Am 06.06.26 um 00:17 schrieb Jeffrey Law:

On 6/5/2026 3:25 AM, Georg-Johann Lay via Gcc wrote:
In match.pd there are two kinds of patterns: Canonicalizations
and optimizations.

While canonicalizations simplify the compile task by reducing
combinatorial complexity, optimization patterns try to improve
code performance.

The trouble with the optimization patterns is that they operate blindly,
not considering costs or target capabilities in any way.
[ ... ]
This would go against guiding principles in the gimple phases. Essentially we very much have avoided things like target costing in gimple.  That's part of what makes gimple transformations predictable and relatively easy to evaluate.

At no point I proposed to introduce costing.

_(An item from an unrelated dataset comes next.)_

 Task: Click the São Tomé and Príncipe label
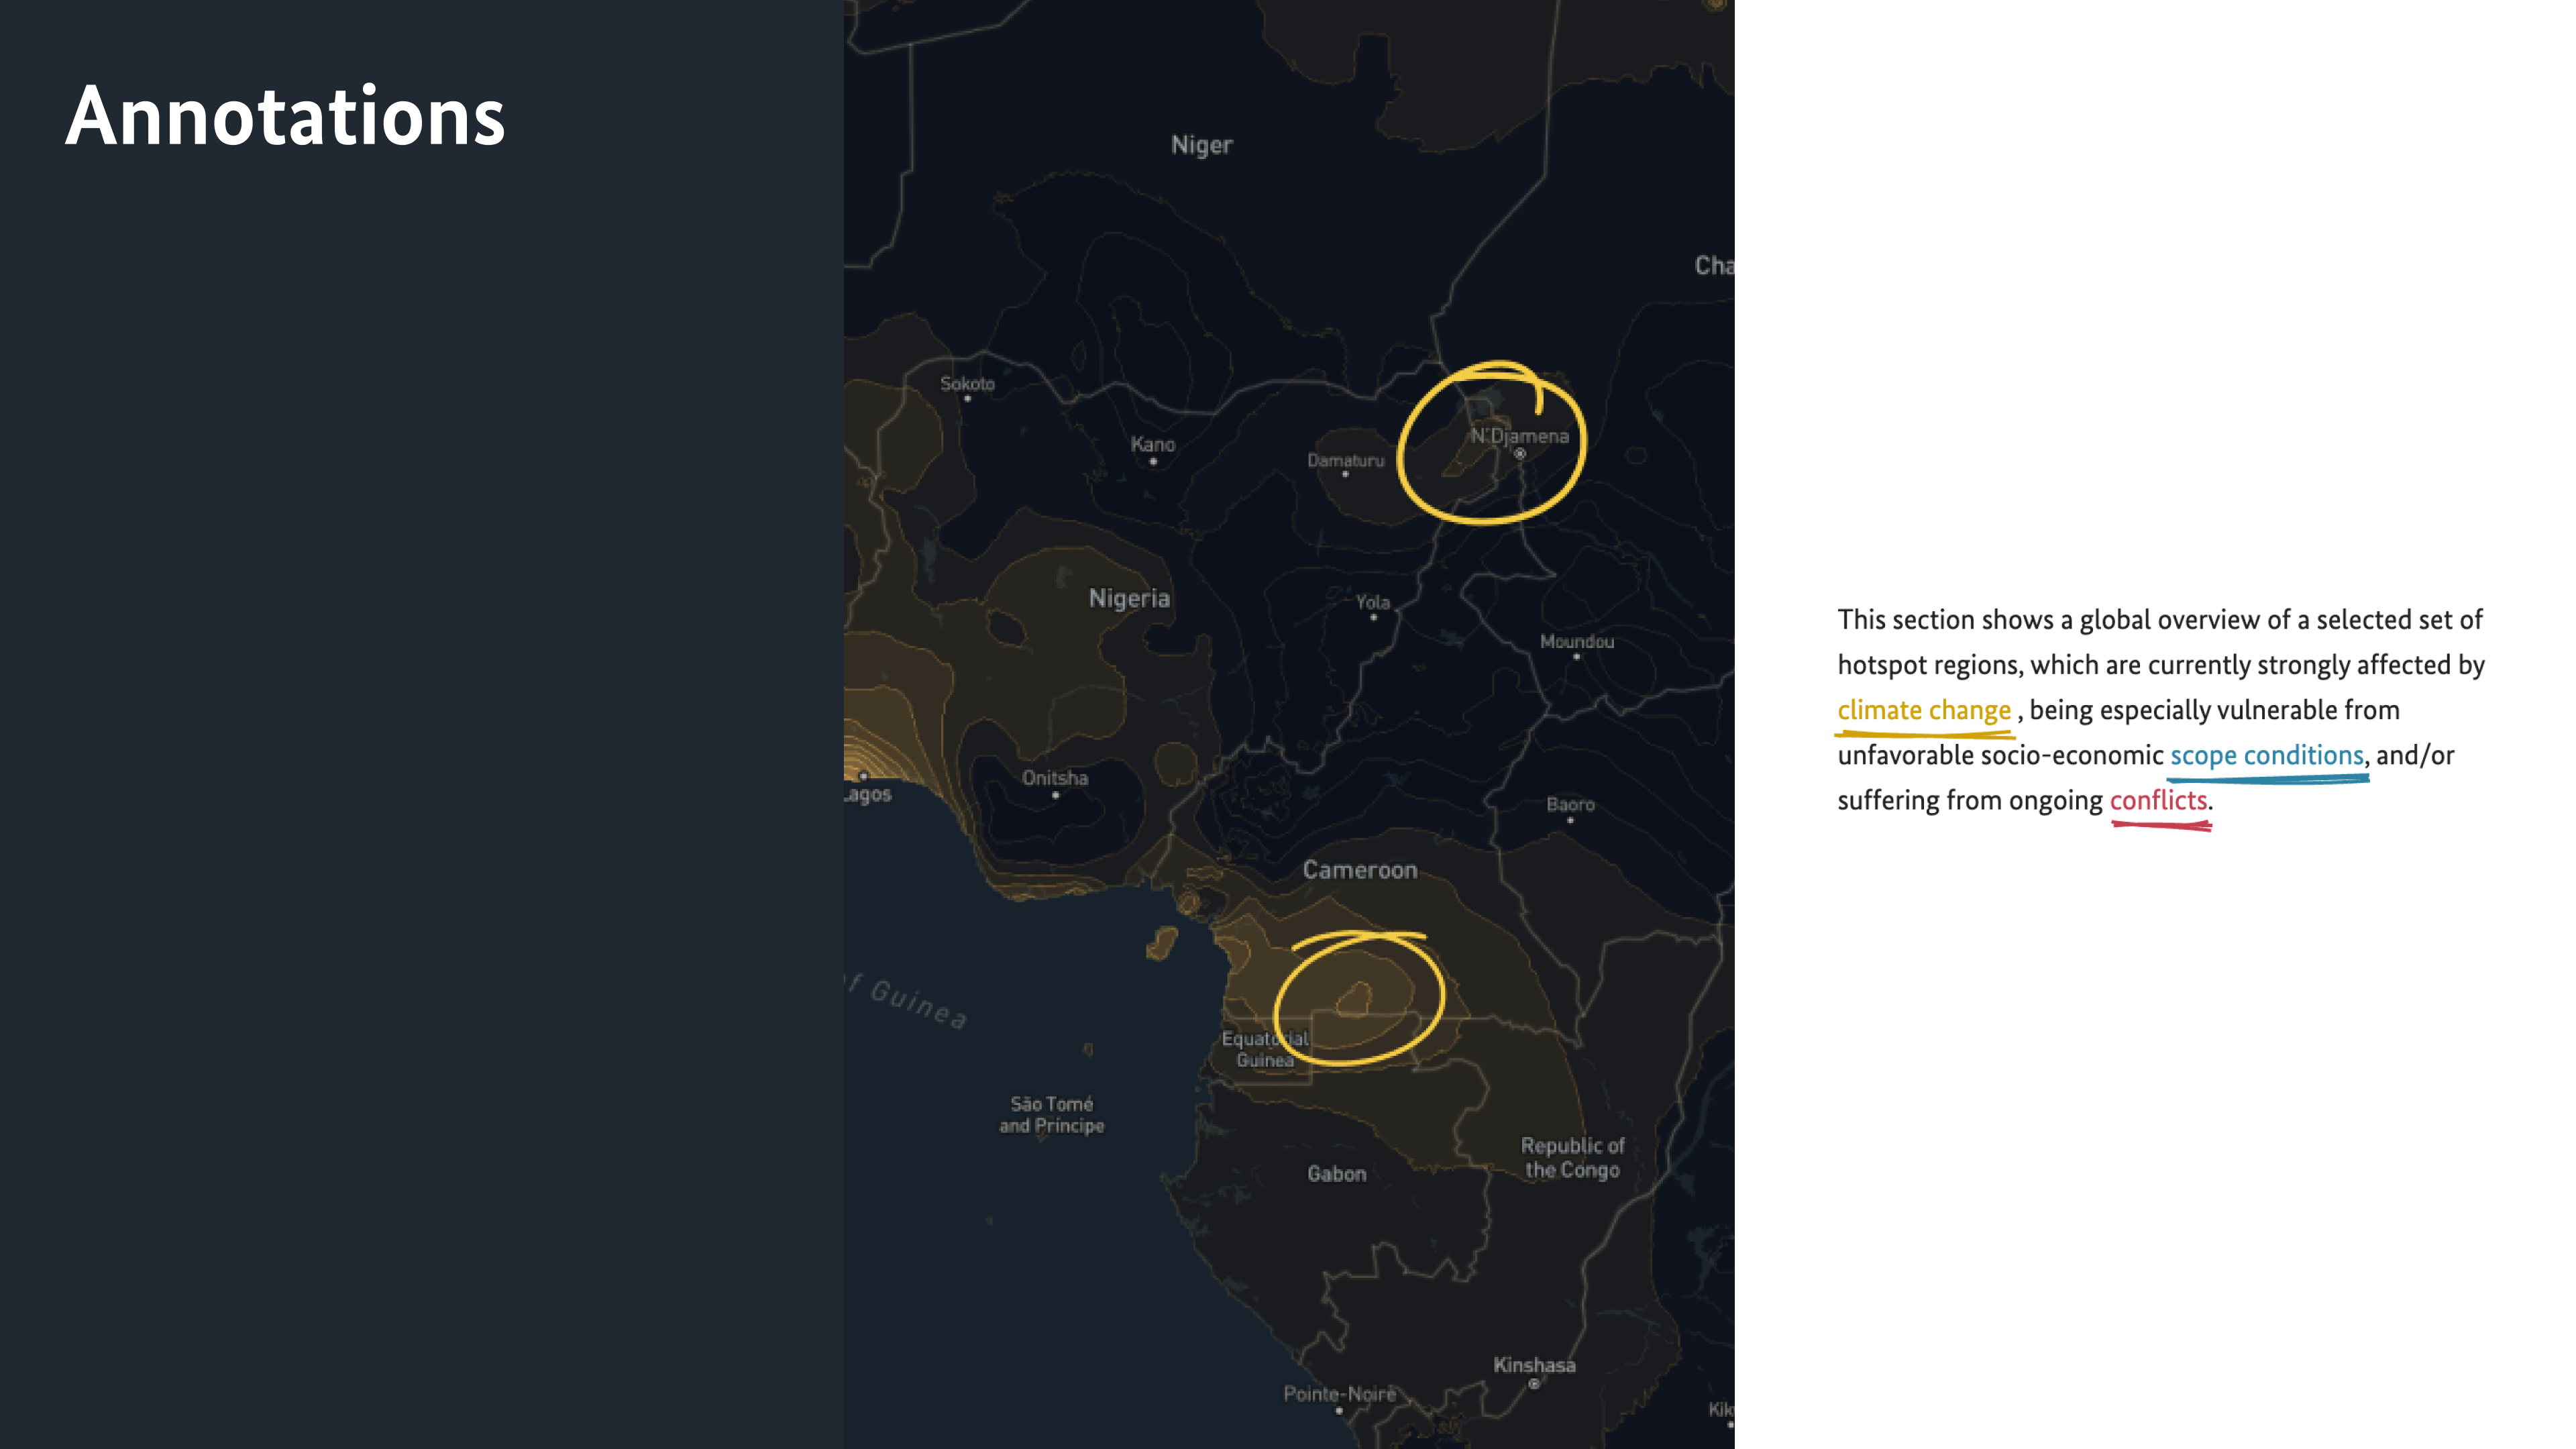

All I said is that match.pd /is/ doing "optimizations" without using
any metric, which is a correct statement as far as I know.

And without a metric, you have no idea where you are heading.
That works for trivial cases like x * 0 = 0, and when all the
dozens of targets behave similar in this regard.

There are cases though where different targets means different metrics.

What we have talked about, but never taken to proof of concept was the ability for the targets to have a rewriting pass that ran immediately before conversion to RTL.  The idea was to transform gimple into forms the target preferred and it was meant to be driven by a match.pd like framework.

It's not perfect, but that's the best idea in this space so far.

Hence not that different to my proposal of a target-specific match.pd.

The difference is that I proposed a different location, namely at
match.pd time.  The reason is that it's enough to sort out some
bad apples like PR118012 etc.; the target's match.pd would just take
precedence over the middle end's.  For example, to reject a pattern:

(simplify
 (pattern)
 (scratch))

The target could use any means it likes to work out which patterns
to reject, or which patterns to map to which other patterns.

The assumption is that gimple's match.pd is good in almost all cases,
and thus all a target has to do is to "override" some detrimental rules.

Additional benefits:

- A target could fold build-ins.  Currently, a target can only fold
  MD build-ins in TARGET_FOLD_BUILTIN.

- A target could map, say, adddi3 to a lib call.  Currently, that's not
  possible and would require change optabs and what not.

The issue with running target match.pd right before expand is that some
of the bad apples may have already been transformed to something else,
and the pattern that matched in match.pd isn't there any more at expand.

Particularly bad example are patterns of the form

/* (zero_one == 0) ? y : z <op> y -> ((typeof(y))zero_one * z) <op> y */
/* (zero_one != 0) ? z <op> y : y -> ((typeof(y))zero_one * z) <op> y */

that map single-bit tests to multiplications, even on machines where
multiplication is very expensive, and even when a target doesn't support
multiplications.
I've argued that the multiplication form of conditional moves is bad and that we should canonicalize to a standard looking target = test ? trueval : falseval form.

What stands in the way of that is the RTL expansion path doesn't do a particularly good job with those forms on targets without a conditional move pattern.  Raphael made an attempt to fix this a year or two ago, but it had a few problems that needed to be sorted out.  I'd have to re- familiarize myself with those problems.

Ok, would be great to see progress at that front.

Johann

But obviously that's just one example.  But it shows that there is a path forward without breaking the core ideas behind the gimple framework.